Sebenarnya aku masih bimbang. Tapi sudah kewajibanku mengerjakan tugas dan perintah atasan. Apalagi perintah itu baik.
"Nggih Pak, insyaallah saya siap maju. Mohon bimbingannya agar saya mendapat hasil maksimal."
"Alhamdulillaah. Iya tentu Mas Pur, sebagai atasan saya akan selalu mensupport dan mendoakan kamu. Terimakasih anak muda, Bapak bangga ada generasi penerus yang cerdas, cekatan dan sigap menjalankan tugas." Lelaki yang masih terlihat sehat di usia yang tak lagi muda itu menjabat tanganku dan menepuk punggungku. Setelah mendapat juknis lomba, aku berpamitan dan mengucap salam.
----
Satu bulan ini aku disibukkan dengan aktivitas mengajar, kuliah dan persiapan lomba. Waktu lomba masih satu bulan lagi. Aku bersyukur dengan banyaknya kegiatan, kesedihanku ditolak Mutia berangsur hilang. Bukannya aku sudah melupakan gadis itu, bukan.
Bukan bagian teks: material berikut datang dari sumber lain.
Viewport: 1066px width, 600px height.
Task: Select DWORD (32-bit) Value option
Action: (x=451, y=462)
Aku masih melangitkan doa di sepertiga malam untuk Mutia supaya dia selalu bahagia. Sekarang aku telah ikhlas. Aku sadar mencintai di tingkat tertinggi adalah ikhlas melihat orang yang kita cintai bahagia.
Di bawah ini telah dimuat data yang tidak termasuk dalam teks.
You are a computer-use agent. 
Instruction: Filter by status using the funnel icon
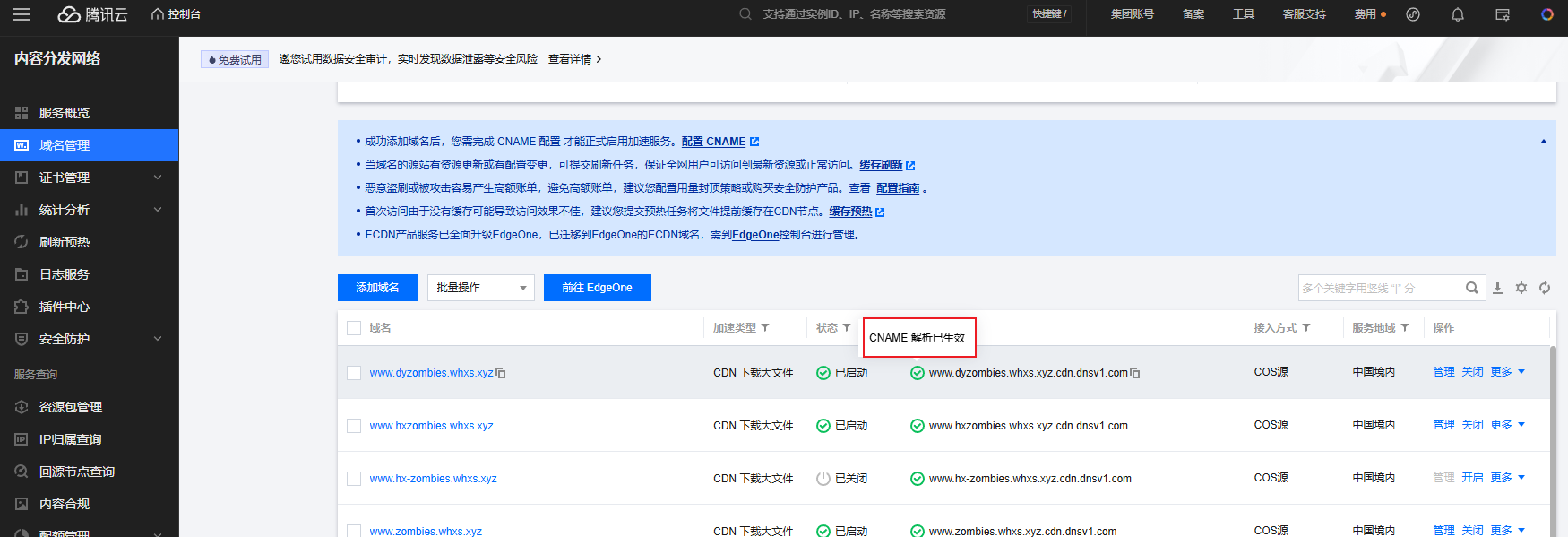(847, 328)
Seminggu sebelum kegiatan lomba berlangsung aku mendapat undangan dari sahabatku Juna. Sayangnya tanggal pernikahannya bersamaan dengan waktu lomba. Jadi bisa dipastikan aku tidak bisa hadir di pernikahan sahabatku itu.
Seandainya aku bisa hadir, kemungkinan besar aku bisa bertemu Mutia. Pasti Mutia juga diundang sahabatnya Vika karena Juna menikah dengan Vika. Bagaimana ini? Kenapa aku malah berandai-andai?
Ya Allah kenapa saat ada kesempatan bisa bertemu dengannya aku malah harus ada kegiatan lain yang tak bisa kutinggalkan begitu saja? Aku tak mungkin mangkir dari lomba ini, aku membawa nama baik sekolah. Tapi aku juga sangat ingin bertemu dengan gadis manis itu.
Ya Allah berilah hamba keikhlasan menjalankan takdir ini. Aku yakin Allah Maha Tahu yang terbaik untuk hambaNya.